Roger überlegte. Er musste sich doch irgendwie verteidigen können. «Aber ich war nicht immer nett. Ich habe mal einen Stift in einem Kaufhaus gestohlen.»
«Das stimmt», entgegnete die Dame. «Und das wissen wir zu schätzen. Aber das ist ja wohl nur ein Tropfen auf den heissen Stein. Und sie haben es bereut, nicht wahr? Sie hatten ein schlechtes Gewissen.» Sie seufzte. «Ich würde Ihnen ja gerne helfen, aber mir sind die Hände gebunden. In vierzig Jahren Lebensdauer haben Sie sich noch nicht einmal geprügelt.»
«Aber ich hatte schlüpfrige Gedanken!», protestierte Roger verzweifelt. «Ich habe mir vorgestellt, wie ich mit der Lehrerin meines Sohnes...»

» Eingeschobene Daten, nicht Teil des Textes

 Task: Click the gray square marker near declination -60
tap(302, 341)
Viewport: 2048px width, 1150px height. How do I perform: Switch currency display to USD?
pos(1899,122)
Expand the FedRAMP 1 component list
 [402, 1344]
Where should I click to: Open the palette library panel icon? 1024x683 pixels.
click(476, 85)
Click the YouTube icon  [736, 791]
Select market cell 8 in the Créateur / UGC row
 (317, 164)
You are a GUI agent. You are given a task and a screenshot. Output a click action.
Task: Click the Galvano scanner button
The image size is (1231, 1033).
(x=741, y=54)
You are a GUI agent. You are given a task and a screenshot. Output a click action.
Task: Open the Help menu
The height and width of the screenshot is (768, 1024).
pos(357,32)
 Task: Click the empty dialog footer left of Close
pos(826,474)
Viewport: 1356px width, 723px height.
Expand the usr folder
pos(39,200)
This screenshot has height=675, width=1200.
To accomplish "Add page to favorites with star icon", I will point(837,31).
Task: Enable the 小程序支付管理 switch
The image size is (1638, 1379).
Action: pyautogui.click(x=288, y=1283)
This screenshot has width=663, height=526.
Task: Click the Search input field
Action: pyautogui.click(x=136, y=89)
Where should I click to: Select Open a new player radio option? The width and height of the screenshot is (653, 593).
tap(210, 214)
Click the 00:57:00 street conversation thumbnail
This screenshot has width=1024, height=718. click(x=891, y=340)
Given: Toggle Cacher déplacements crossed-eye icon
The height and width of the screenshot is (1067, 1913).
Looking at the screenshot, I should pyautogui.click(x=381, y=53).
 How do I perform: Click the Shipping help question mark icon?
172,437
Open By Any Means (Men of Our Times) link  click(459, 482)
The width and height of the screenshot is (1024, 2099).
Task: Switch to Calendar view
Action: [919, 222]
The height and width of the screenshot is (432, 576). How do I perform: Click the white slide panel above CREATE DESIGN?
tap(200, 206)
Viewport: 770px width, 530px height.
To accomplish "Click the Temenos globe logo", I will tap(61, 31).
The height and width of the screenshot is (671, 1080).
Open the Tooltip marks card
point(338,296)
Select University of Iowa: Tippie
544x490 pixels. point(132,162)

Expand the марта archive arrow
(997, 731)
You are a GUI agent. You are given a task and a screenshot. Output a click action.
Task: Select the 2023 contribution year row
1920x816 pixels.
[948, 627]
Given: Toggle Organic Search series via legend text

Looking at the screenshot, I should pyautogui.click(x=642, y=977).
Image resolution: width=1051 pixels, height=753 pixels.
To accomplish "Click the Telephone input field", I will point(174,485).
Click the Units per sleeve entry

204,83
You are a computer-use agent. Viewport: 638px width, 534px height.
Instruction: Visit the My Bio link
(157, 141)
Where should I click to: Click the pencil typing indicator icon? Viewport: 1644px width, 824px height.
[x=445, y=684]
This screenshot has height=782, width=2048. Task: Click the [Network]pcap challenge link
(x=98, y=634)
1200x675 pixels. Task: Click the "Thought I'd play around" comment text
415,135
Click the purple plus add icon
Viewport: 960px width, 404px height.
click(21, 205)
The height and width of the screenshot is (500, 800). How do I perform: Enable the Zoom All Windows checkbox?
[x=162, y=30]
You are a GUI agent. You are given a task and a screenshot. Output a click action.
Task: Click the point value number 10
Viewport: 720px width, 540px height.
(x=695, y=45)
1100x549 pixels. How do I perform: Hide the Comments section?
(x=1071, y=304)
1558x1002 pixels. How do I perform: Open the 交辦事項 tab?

«Ach Herr Albrecht», sagte die Dame und klang dabei tatsächlich Mitleiderfüllt. «Wer hat das nicht? Es tut mir leid, aber ich muss Sie leider zurückschicken. Sie müssen leider wieder leben. Aber keine Sorge, bestimmt klappt es beim nächsten Mal.
Roger wollte gerade weiterprotestieren und davon erzählen, wie er einst seinem nervigen Nachbarn einen schlechten Tag wünschte, aber es war bereits zu spät. Das Universum um ihn herum löste sich auf und er befand sich plötzlich in einem endlosen, leeren Raum aus weissem Licht. Er spürte, wie er weggezogen wurde, weg vom Kollektiv, hinein ins Ungewisse.
Er musste also wohl oder übel noch einmal ein Leben führen. Und in diesem Moment schwor er sich: Dieses Mal werde ich ein Arschloch sein!